William Lowell Groh Junior is now buried above his mother, next to his father at Greenwood Memory Lawn Cemetery.
When he went missing in action almost 80 years ago, Groh was fighting in the Hürtgen Forest along the German-Belgian border.
A rosette next to his name on the Tablets of the Missing in Belgium now signifies that he has been accounted for.
“We knew he was a soldier,” Mears said of her and her sister growing up. “We knew he was MIA. So we always kind of fantasized that he had amnesia and he was over in Germany. He married a German girl and had, like, a dozen kids, lived on a farm, and he was very happy.”
While nobody present for his burial knew him in life, Mears remembers listening to a recording of his music.

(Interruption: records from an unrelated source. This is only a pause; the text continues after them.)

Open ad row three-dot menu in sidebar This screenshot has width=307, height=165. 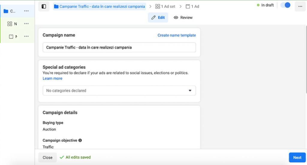[26, 37]
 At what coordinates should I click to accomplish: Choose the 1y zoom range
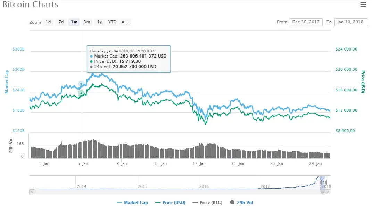[x=100, y=22]
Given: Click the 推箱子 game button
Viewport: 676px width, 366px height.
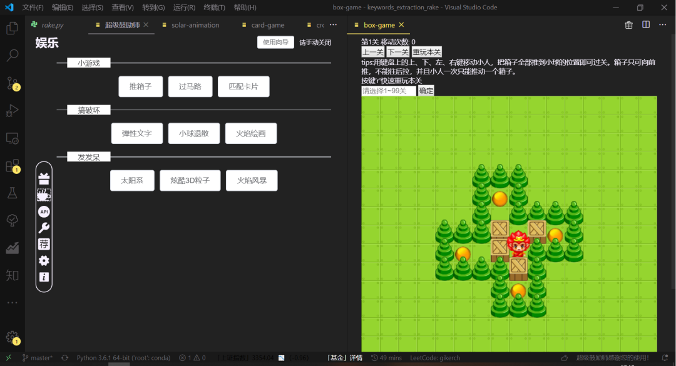Looking at the screenshot, I should pos(140,86).
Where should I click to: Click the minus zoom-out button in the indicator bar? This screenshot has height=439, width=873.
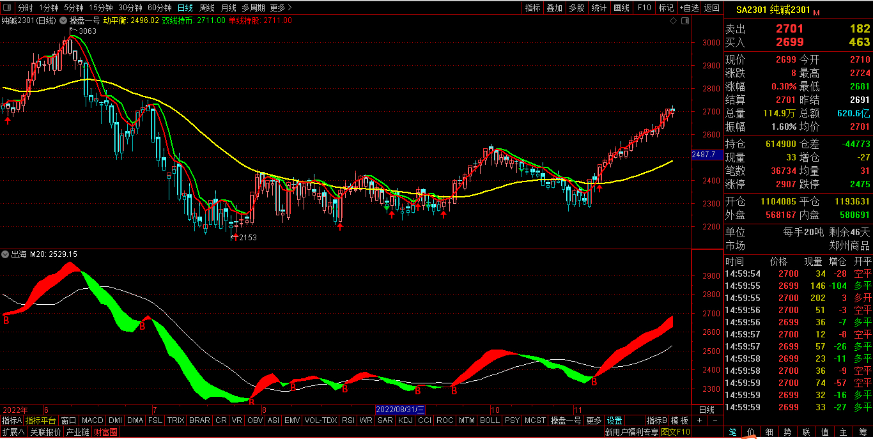click(x=715, y=420)
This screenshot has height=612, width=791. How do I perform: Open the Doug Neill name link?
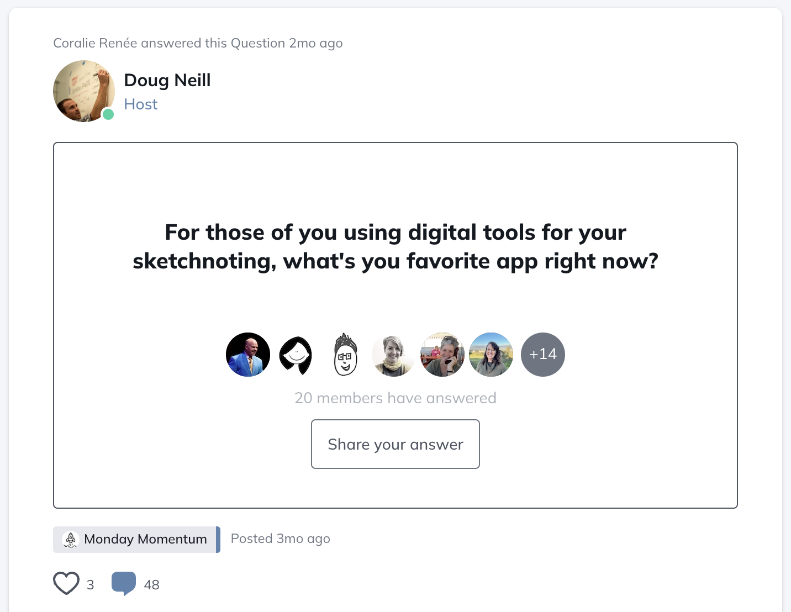tap(167, 80)
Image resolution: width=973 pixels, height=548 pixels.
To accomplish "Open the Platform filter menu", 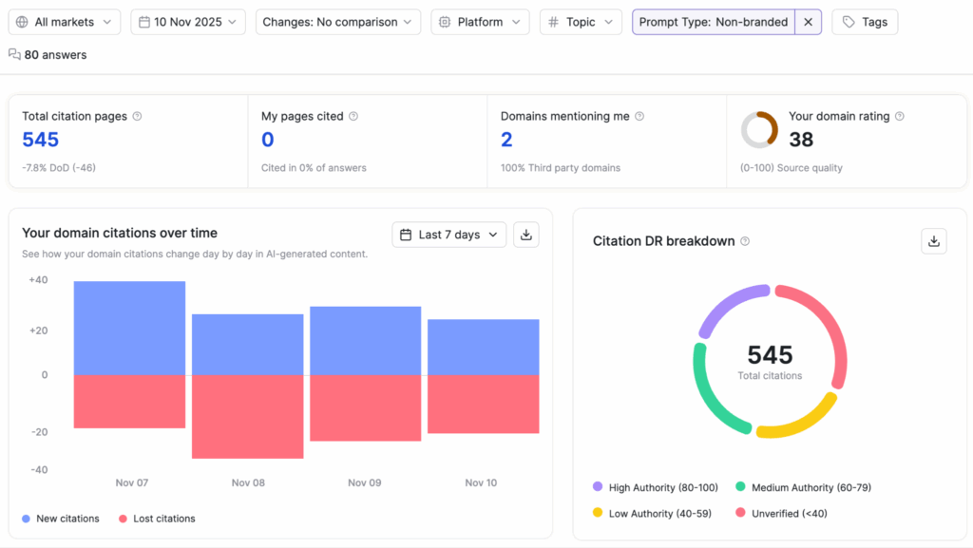I will [x=480, y=22].
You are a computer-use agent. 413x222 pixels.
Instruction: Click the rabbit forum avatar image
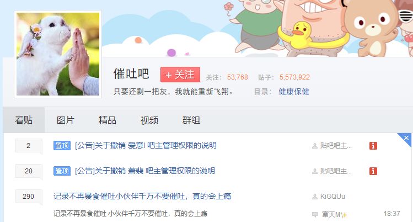pos(58,54)
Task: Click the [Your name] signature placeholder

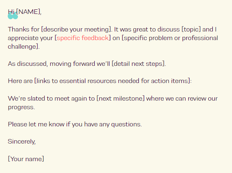Action: [x=26, y=159]
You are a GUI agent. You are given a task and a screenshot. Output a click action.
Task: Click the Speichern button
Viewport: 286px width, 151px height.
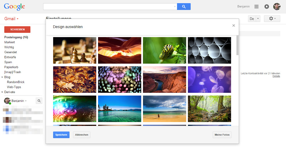point(61,135)
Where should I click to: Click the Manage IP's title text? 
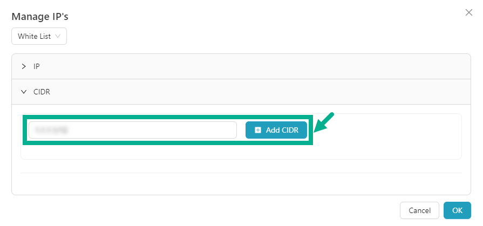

“I had his record and I was playing my Uncle Bill, playing the trombone,” Mears recalled, describing a time when she was around 8 years old. “And my mother was standing in the doorway and she was just sobbing.”
In 2021, Groh's remains were identified through a DNA match after being exhumed from a Belgian cemetery years earlier.
Other family members present expressed that it’s a relief having Groh back in Arizona, where many were born and raised, and where his parents had waited decades to reunite with him.